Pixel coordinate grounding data
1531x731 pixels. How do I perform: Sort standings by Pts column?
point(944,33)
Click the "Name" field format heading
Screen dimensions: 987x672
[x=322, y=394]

◆ PROBLEM DESCRIPTION:
Copy the entries above exactly, leaving none out.

◆ SOLUTION FOR THIS TASK:
1531x731 pixels. How do I perform: Sort standings by Pts column?
point(944,33)
Click the "Name" field format heading
Screen dimensions: 987x672
[x=322, y=394]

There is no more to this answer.